Non inseguire il passato, non crearti aspettative per il futuro. Perche' il passato non esiste piu' e il futuro non esiste ancora. Da' attenzione alle cose cosi' come sono in questo istante - proprio qui e proprio ora - senza farti tirar dentro, senza vacillare. Cosi' ti devi esercitare. Devi stare attento oggi, perche' domani, chissa', potrebbe esser troppo tardi. La morte arriva all'improvviso e non vuol sentir ragioni. Se vivrai cosi', con attenzione, giorno e notte, allora si' che potrai dirti saggio
(Bhaddekaratta Sutta, Majjhima Nikaya 131).

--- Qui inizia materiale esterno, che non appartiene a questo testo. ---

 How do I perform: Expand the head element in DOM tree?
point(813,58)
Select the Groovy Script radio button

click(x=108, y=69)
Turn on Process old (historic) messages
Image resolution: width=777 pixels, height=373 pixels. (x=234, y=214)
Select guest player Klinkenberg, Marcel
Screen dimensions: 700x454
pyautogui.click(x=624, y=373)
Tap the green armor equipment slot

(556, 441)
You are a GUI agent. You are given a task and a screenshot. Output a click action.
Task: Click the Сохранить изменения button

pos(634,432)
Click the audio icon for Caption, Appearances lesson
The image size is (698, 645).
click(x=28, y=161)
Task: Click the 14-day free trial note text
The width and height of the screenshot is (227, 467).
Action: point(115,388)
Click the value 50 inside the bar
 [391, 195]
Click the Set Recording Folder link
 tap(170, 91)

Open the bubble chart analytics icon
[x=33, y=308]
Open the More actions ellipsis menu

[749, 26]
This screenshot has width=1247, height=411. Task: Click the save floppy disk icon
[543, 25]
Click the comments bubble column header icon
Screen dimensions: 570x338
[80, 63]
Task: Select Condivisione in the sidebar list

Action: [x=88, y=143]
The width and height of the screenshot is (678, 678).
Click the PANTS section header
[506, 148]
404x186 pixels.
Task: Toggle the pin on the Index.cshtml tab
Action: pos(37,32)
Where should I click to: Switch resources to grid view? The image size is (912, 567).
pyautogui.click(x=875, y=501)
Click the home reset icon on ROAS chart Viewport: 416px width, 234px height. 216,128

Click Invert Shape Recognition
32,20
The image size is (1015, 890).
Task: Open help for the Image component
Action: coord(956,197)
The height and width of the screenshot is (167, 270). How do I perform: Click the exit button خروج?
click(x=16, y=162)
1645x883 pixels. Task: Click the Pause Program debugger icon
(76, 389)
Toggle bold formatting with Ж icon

«Attento sia il praticante e consapevole: questo ritenete, o monaci, come nostro insegnamento. E come, o monaci, il praticante sta attento? Ecco, o monaci, il praticante, dopo aver rigettato desideri e preoccupazioni mondani, vigila attento presso il corpo sul corpo, presso le sensazioni sulle sensazioni, presso la mente sulla mente, presso gli oggetti mentali sugli oggetti mentali: così il praticante sta attento. E come il praticante è consapevole? Egli rimane consapevole nell'andare e nel venire, nel guardare e nel non guardare, nell'inchinarsi e nel sollevarsi, nel portare l'abito e la scodella dell'elemosina, nel mangiare e nel bere, nel masticare e nel gustare, nel vuotarsi di feci e di urina, nel camminare e nello stare e nel sedere, nell'addormentarsi e nel destarsi, nel parlare e nel tacere: così il praticante è consapevole. Attento sia il praticante e consapevole: questo ritenete, o monaci, come nostro insegnamento». (Buddha, "Mahâparinibbanâsutta", Digha Nikaya 16)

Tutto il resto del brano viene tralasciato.